The policy change of the Fed that took place on July 31 was announced by J. Powell at the G20 meeting of Central Banks in Japan on the weekend of June 8 and 9. There, in an environment of concern about the progress of the trade war between the United States and China, the reduction of trade and the cooling of world economic growth, the president of the Fed announced to his colleagues in Europe and Japan that “he would do everything necessary” to maintain the growth of recent years in the US economy.
It was not long before Powell was forced to fulfill that promise, and on July 31, after eleven years, the Fed lowered its reference interest rate by 25 points, leaving the door open for its next mid-September meeting to proceed with another reduction.
Beyond the pressures that Trump has been exerting for this to happen and for the decrease in the cost of credit to be even more pronounced, the fact is that the reduction coincides with a fall in the growth of the US economy, that has fallen from 3.1% the first quarter of this year to 2.1% in the second quarter, which sounds an alarm for the Central Bank of that country.
Trump simultaneously terminated the fragile truce he had agreed with China at the G20 summit in Japan and again threatened to raise tariffs to $ 300 billion in products imported from China that were still free of sanctions from next September 1. China responded with a devaluation of its currency by expanding the battlefield from the commercial and technological fields to the currency arena. The noises of a new crisis in the world economy that is approaching can be heard in the background of these movements.

* Given data:
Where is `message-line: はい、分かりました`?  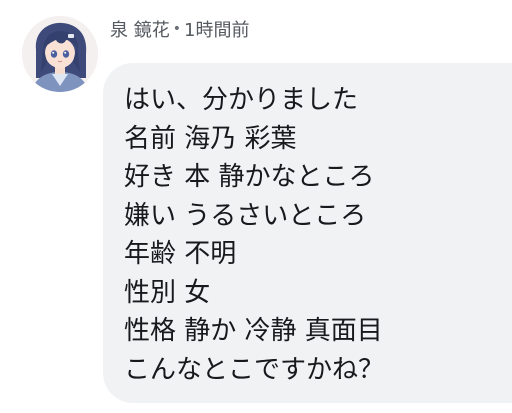 message-line: はい、分かりました is located at coordinates (242, 100).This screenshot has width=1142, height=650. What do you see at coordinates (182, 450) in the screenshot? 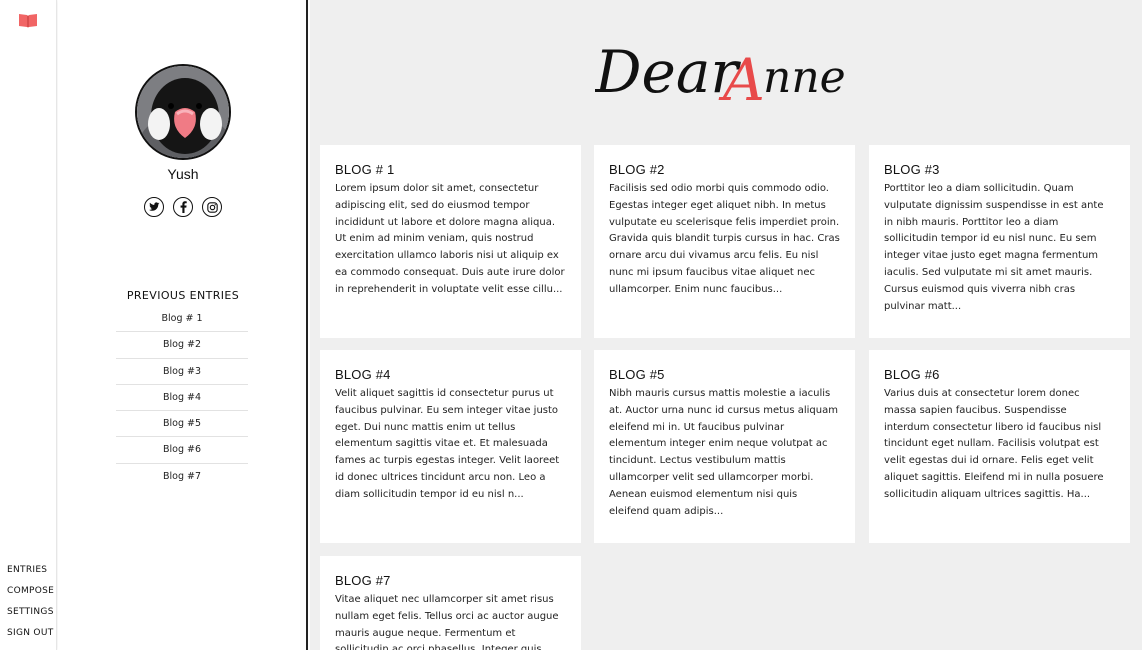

* Prompt 1:
Which countries does the Fed rate-cut passage name? List every one.
* Prompt 2:
Answer from the Fed rate-cut passage:
(a) By how much did the Fed lower its reference interest rate on July 31?
(b) What growth rate did the US economy fall to in the second quarter?
(c) How did China respond to Trump's renewed tariff threat?
* Prompt 3:
Resume the Fed rate-cut passage from its last sentence.

* Output 1:
United States, China, Japan

* Output 2:
(a) By 25 points.
(b) 2.1%.
(c) It devalued its currency.

* Output 3:
Flat, disappointing and declining growth
Perhaps the most concerning data that led to lowering the rate in the United States is the disappointing growth of its economy. Although it is true that it is going through the longest period of growth since the crisis began, it is just as true that this growth is also the lowest, and therefore it is disappointing. The colossal elimination of taxes for corporations implemented by Trump between 2017 and 2018 were simply not enough. Their effect was exhausted without boosting production. Nor does this reduction in rates applied by the Fed appear to have a positive impact. It actually caused a negative reaction in the international financial market.
The fact is that the lack of productive investment, engine of economic growth, continues to slow down and was the lowest in the second quarter of 2019. The impact of the tariff war has also resumed these days, aggravated by the devaluation of the Chinese currency on August 5, which leads, according to all analysts, to a more pronounced slowdown of the world economy.
On the other hand, this slow down also begins to be felt in the US labor market, last May was the month of least job creation, marking what could be a trend. The same with the weak salaries, whose participation in US GDP has fallen by 15% since the 2009 crisis. Under these conditions, a perspective of recession approaches in the United States and there are already specialists who place the end of this 2019 as a possible emergence of that crisis.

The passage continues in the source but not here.